§ **Data to use**:
══════════
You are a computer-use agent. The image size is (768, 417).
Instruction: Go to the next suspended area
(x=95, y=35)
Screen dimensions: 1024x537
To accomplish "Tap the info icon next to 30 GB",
══════════
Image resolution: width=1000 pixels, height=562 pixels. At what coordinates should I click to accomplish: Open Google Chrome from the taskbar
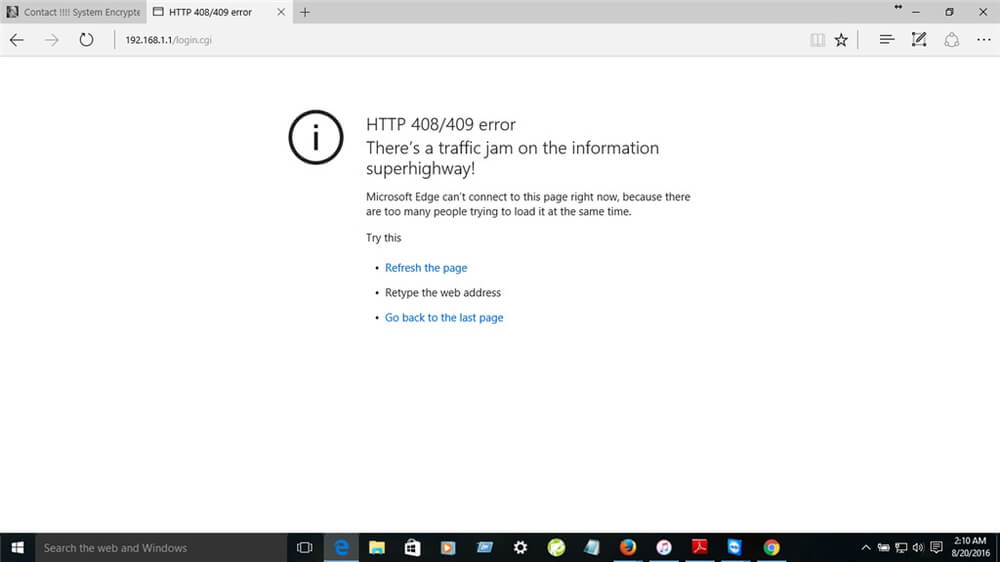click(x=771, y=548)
══════════
§ **Work to be completed**:
Taking the entries above, restate exactly those lines that fall between the line with "Screen dimensions: 1024x537" and the line with "the info icon", keeping both of those lines too.

§ **Solution to the problem**:
Screen dimensions: 1024x537
To accomplish "Tap the info icon next to 30 GB",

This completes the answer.